# Rabo or Quin Life for funds investing?



## colly (19 Sep 2007)

I'm about to put some money into funds. Probably about 5-7k now, and then smaller ongoing monthly additions. Originally I have been looking at the Quinn Life Freeway - all very simple and straightforward - but I have recently seen the Rabo ones too and I'm now confused as to which one to pick.

I understand the Rabo fees are higher (roughly 2.75% if your investment doesn't move) but I also know they are actively managed funds, whereas the Freeway funds try to track the market. Higher charges are ok if they have a better chance of making larger gains. Do you think this is the case?

I'm not so concerned with risk I'm looking for max growth - so was planning on splitting between three funds: China, Latin America, and Emerging Markets. I have not really taken a good look into the Rabo alternatives yet.

Charges aside, which one is better in your opinion, and why?
- Which ones performs better on average (Or which ones has the best performing funds?)
- Which one has the better website / interface for managing your investments?

Any other opinions appreciated.
Thanks


----------



## Sarsfield (19 Sep 2007)

Re index trackers vs managed funds, it's generally accepted that managed fund performances don't beat index trackers *on average*

The arguments start over whether or not it's possible to select an outperforming managed fund. Nobody knows for sure (although I'm sure many think they do).

Do you think you can select the managed funds likely to outperform the market (by a margin of over 1% just to cover the extra management charges)?

Regards web interfaces, since Rabo is a proper bank with a bank sorting code, it's possible to do everything electronically. You can transfer money in and out of Rabo as well as buy & sell funds at any time. This makes it very easy to use. *You are responsible for doing your own taxes when you sell Rabo funds*

You need to use An Post to invest/encash with Quinn. But they will deduct tax for you on encashment.

You can check your investments online with both.
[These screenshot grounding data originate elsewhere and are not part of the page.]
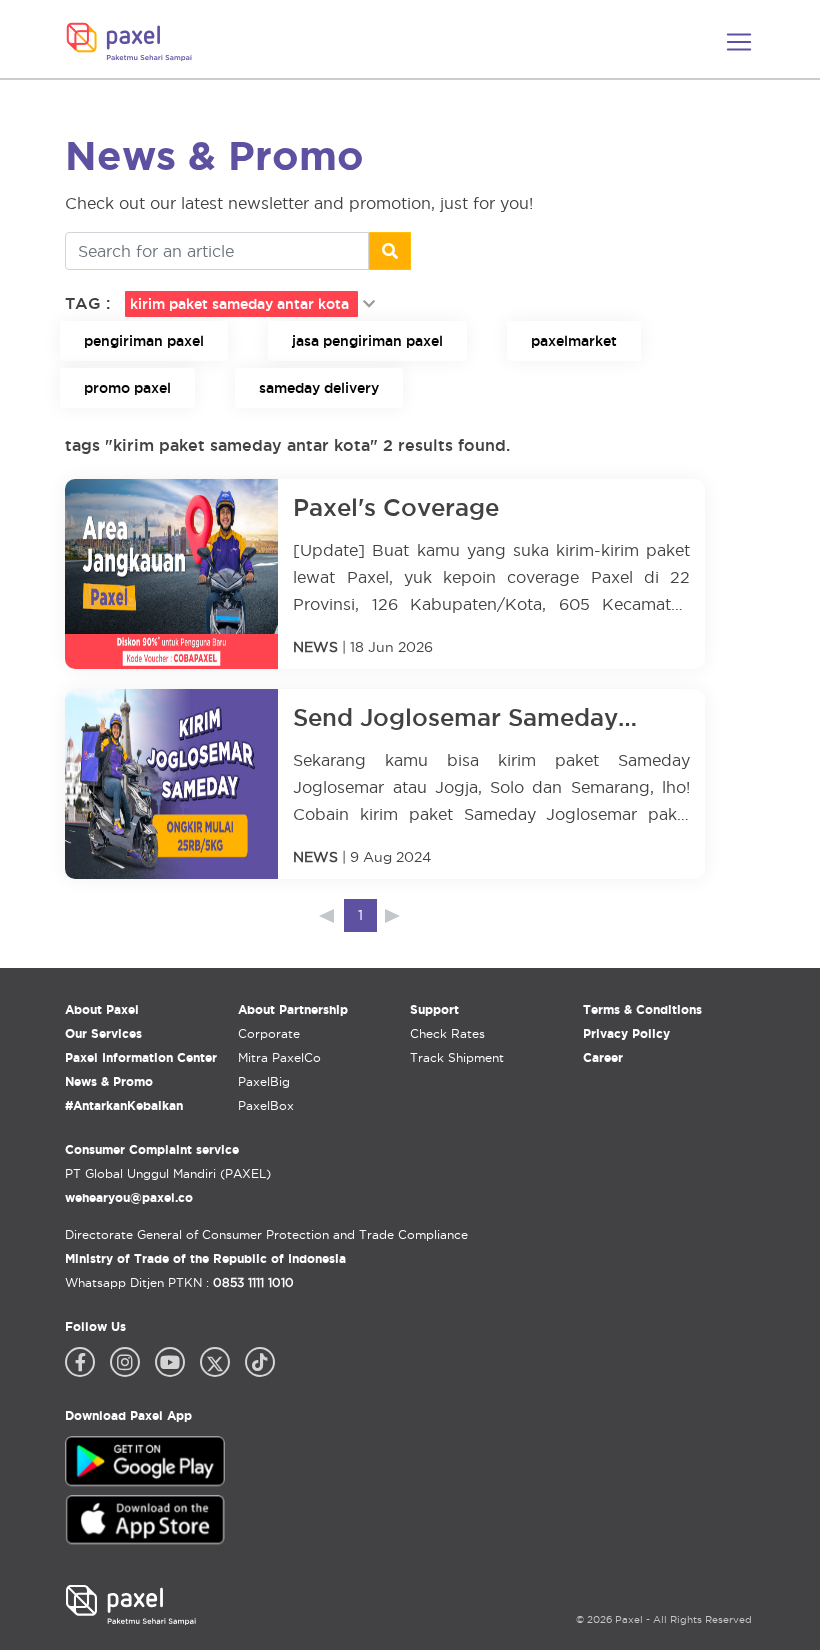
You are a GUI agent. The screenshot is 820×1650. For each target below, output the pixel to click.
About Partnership (293, 1009)
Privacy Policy (626, 1033)
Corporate (269, 1033)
Personally, I use Quinn to buy geographies (Europe, Emerging etc.) and Rabo to buy sectors (mining, energy etc.)


----------



## Slim (20 Sep 2007)

> You need to use An Post to invest/encash with Quinn.


 
Could you explain this please? why would anyone have to use An Post?

Slim


----------



## Sarsfield (20 Sep 2007)

Slim said:


> Could you explain this please? why would anyone have to use An Post?
> 
> Slim


 
For lump sums, you need to put a cheque into an envelope, put a stamp & address on it and post it to Cavan.


----------



## mercedes1 (28 Sep 2007)

I invested 4K in a rabo fun (india) in May 07, I am pleased to say that it is now showing a profit of 575 approx. If I decide to sell now, what charges do I 
pay ? This seems an excellent return for a few months


----------



## Sarsfield (28 Sep 2007)

mercedes1 said:


> I invested 4K in a rabo fun (india) in May 07, I am pleased to say that it is now showing a profit of 575 approx. If I decide to sell now, what charges do I pay ?


 
If your units are now worth €4575 then I *think* you'll pay:

0.75% of €4575, €34.31, to Rabo and 23% of 540.69 (profit after charges), €124.36, to the Revenue.

So €158.67 in total?

*Disclaimer: Please don't take this as gospel. Especially the tax bit! I have neither qualifications nor experience in doing taxes!*

Anyone else care to comment on my calculation?


----------



## mercedes1 (29 Sep 2007)

Thanks alot for your information and calculation. Only comment that I have is that I thought CGT tax was 20%. Thanks for your help.


----------



## radioactivem (29 Sep 2007)

Quinn and Rabo funds are taxed like bank accounts so are subject to DIRT tax which is a bit higher (23% I think). If you buy shares in the underlying ETFs directly though you will be taxed using CGT rate.


----------



## minion (29 Sep 2007)

Sarsfield said:


> If your units are now worth €4575 then I *think* you'll pay:
> 
> 0.75% of €4575, €34.31, to Rabo and 23% of 540.69 (profit after charges), €124.36, to the Revenue.
> 
> ...



Do you not get a tax credit of €1270 per year on this?


----------



## messyleo (29 Sep 2007)

The 23% (not DIRT, which is currently 20% fyi) is an exit tax on funds, and payable every eight years (or when encashed) iirc. The €1270 CGT exemption is exactly that - i.e. it is for capital gains. Unit-linked funds are not liable for CGT.


----------



## minion (30 Sep 2007)

gravitygirl said:


> The 23% (not DIRT, which is currently 20% fyi) is an exit tax on funds, and payable every eight years (or when encashed) iirc. The €1270 CGT exemption is exactly that - i.e. it is for capital gains. Unit-linked funds are not liable for CGT.



Thats a pity.
There should be some sort of exemption though.


----------



## messyleo (30 Sep 2007)

Why? Funds are allowed to grow for up to 8 years on a gross basis, whereas DIRT is payable every year. I think it's quite a fair treatment imho. But that's a little off topic, so mods feel free to remove!


----------